• [PROBLEM REQUIREMENTS]: Repeat the entries word for word, from the very first line up to and including the line that contains "at that location.".

(Records of finding words and elements)
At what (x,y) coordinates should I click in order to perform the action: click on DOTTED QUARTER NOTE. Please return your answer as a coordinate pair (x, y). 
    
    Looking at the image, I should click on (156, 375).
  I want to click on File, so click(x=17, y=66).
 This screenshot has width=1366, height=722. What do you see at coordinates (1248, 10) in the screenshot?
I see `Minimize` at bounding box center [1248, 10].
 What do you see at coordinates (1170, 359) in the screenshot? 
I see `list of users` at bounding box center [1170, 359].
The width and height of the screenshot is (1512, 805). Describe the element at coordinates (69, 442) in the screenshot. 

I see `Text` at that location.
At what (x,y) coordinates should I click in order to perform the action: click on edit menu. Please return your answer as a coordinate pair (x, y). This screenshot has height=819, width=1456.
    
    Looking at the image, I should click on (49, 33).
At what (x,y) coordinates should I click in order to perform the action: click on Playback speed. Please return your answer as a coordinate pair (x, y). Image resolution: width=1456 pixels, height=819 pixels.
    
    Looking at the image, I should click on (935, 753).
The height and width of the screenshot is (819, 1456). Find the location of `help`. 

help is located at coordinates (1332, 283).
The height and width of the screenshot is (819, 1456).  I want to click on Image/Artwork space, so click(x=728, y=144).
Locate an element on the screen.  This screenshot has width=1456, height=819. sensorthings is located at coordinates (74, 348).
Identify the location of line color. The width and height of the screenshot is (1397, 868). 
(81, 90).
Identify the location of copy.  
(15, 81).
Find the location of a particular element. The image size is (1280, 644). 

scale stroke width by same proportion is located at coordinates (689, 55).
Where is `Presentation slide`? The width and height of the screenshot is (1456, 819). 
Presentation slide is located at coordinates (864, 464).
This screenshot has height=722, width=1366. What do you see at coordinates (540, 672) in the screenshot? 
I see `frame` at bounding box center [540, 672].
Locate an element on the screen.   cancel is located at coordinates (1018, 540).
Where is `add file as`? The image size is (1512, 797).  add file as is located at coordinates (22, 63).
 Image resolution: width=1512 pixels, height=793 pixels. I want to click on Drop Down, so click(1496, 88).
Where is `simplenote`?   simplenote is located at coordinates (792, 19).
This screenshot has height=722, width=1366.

• [THE RESULT]:
At what (x,y) coordinates should I click in order to perform the action: click on DOTTED QUARTER NOTE. Please return your answer as a coordinate pair (x, y). 
    
    Looking at the image, I should click on (156, 375).
  I want to click on File, so click(x=17, y=66).
 This screenshot has width=1366, height=722. What do you see at coordinates (1248, 10) in the screenshot?
I see `Minimize` at bounding box center [1248, 10].
 What do you see at coordinates (1170, 359) in the screenshot? 
I see `list of users` at bounding box center [1170, 359].
The width and height of the screenshot is (1512, 805). Describe the element at coordinates (69, 442) in the screenshot. 

I see `Text` at that location.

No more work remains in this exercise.